Sixty-six percent of the women interviewed said they started working as prostitutes to pay off debts, while 10 percent said they had no other profession and no other way of supporting their children. More than 70 percent said that working as prostitutes had failed to solve their financial problems and therefore they could not stop.
“I had problems with my mortgage, the National Insurance Institute didn’t help. They wanted to take my house,” one woman told interviewers. Another said, “I worked as a waitress and at McDonald’s before this, but inflation started and all the prices went up. Everything was expensive – food, everything – so I needed more money.”
The women interviewed had an average of 12.2 years of schooling, while 20 percent had academic degrees. Of the other reasons women said they entered prostitution, 9 percent said they were led into it by another person; 7 percent cited substance abuse; and 5 percent said sexual abuse.
The survey distinguished between various types of prostitution: street- or apartment-based; prostitution offering massage or escort services; services such as exotic dancing; domination; and prostitution among transgender individuals. The survey showed that prostitution in dwellings was nine times more common than in the street.
The women in the survey said they took an average of 5.3 clients a day and that they normally worked 2.5 days a week. About a quarter of the women said they took more than seven clients a day. The survey revealed that most of the women interviewed were not temporary sex workers: 40 percent had been working between five and 15 years, and 12 percent had been prostitutes for more than 16 years.
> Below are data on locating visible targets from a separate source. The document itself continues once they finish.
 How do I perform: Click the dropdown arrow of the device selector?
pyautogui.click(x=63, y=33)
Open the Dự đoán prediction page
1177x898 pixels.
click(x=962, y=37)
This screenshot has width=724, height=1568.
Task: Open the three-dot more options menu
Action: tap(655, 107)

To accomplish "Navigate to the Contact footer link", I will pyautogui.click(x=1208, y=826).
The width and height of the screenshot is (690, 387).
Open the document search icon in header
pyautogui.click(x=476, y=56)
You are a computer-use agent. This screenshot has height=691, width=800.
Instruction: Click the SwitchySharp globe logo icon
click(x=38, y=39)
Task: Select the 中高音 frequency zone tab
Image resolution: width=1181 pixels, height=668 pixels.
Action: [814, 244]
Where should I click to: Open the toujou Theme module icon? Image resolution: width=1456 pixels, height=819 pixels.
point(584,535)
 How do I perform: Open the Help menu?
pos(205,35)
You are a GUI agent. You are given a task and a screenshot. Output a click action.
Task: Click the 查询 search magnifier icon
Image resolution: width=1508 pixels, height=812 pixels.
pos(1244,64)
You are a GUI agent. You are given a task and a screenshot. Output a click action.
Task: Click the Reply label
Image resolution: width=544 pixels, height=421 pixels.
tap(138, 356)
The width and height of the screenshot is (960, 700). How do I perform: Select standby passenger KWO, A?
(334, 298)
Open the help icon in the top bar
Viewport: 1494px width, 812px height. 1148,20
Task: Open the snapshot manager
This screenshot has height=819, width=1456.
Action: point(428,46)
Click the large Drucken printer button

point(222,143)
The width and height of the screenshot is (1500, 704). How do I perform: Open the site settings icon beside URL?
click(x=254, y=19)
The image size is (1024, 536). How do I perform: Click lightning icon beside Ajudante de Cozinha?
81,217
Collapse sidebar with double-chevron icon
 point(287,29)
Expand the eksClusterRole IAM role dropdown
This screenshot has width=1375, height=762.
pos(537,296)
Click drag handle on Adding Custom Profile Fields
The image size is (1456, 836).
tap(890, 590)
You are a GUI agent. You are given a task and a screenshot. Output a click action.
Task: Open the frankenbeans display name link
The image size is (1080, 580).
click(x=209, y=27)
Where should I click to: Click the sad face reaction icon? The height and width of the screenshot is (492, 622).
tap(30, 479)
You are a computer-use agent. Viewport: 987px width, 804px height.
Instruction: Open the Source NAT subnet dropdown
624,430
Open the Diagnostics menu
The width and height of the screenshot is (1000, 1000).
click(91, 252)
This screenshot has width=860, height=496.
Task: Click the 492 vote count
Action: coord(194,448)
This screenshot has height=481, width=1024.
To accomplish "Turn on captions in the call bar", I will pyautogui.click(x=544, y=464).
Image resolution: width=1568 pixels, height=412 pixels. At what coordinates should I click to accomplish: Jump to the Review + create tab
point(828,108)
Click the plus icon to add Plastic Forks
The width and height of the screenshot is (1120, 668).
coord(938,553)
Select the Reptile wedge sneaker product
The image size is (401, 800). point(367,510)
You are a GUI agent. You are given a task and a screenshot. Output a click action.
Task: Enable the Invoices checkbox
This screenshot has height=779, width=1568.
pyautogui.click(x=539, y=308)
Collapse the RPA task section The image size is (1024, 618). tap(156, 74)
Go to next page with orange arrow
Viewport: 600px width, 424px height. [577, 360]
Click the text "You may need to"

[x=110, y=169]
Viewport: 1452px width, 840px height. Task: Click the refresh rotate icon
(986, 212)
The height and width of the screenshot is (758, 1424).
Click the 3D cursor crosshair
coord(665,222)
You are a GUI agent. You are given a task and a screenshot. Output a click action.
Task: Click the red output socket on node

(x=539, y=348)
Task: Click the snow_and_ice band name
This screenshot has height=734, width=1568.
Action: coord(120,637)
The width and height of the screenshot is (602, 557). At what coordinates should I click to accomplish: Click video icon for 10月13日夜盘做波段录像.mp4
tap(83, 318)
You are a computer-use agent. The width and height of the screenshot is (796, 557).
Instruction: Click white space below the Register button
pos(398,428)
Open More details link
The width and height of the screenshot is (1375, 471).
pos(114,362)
The findings showed a large gap between the number of women who want to leave prostitution and those who believe they can – 76 percent versus 24 percent. In answer to the question “Do you see yourself in prostitution for many more years?” one woman responded, “I really hope not. The truth is I tried to go home, but the easy money brought me back here. This is not my dream, but the reality is different. There’s nothing to be done. I would like a normal life.”
The main center of prostitution in Israel is Tel Aviv and the center of the country – 62 percent of the “discreet apartments” and 48 percent of the massage parlors are in the Tel Aviv area. Only about 1 percent of such facilities are in Jerusalem.
The survey discovered there were approximately 670 adult sex websites in 2014, including erotic pictures of women and men offering to pay for sex. Advertising sex for a fee is becoming more common, and there are also apps for this purpose. These findings, according to the survey, show a change in the sex industry in Israel. In the past, it was an underworld phenomenon dominated by pimps, whereas sex on the Web is global and without boundaries – which must be dealt with internationally, the survey concluded.
The authors of the survey conceded that they had difficulty pinpointing an accurate number of minors working in prostitution. To arrive at a figure, the survey used numbers provided by social workers and by an at-risk youth assistance organization, Elem.
“My mother threw me out of the house. If I went to her, she’d call the police right away. I was 12 and I saw some guy drive by in a car; he stopped for me. He was 27 and he asked me why I was outside at that hour. He offered to take me to live with him in a village in exchange for me sleeping with him regularly,” one minor said.
Forty-five percent of the women interviewed said they started working as prostitutes between the ages of 25 and 39. Only 9 percent said they started when they were under 18. Most of the women – 62 percent – were mothers, and 9 percent were married.
Fifty-two percent of the women interviewed were natives of the former Soviet Union or Eastern Europe; most had come to live in Israel during the wave of immigration in the 1990s.
In terms of male sex workers, some 68 percent provide sex exclusively to men, and 23 percent only to women. Nine percent provided sex to both men and women. Forty-one percent of the men said they were sex workers because they were attracted to the profession; 40 percent cited economic hardship as the reason.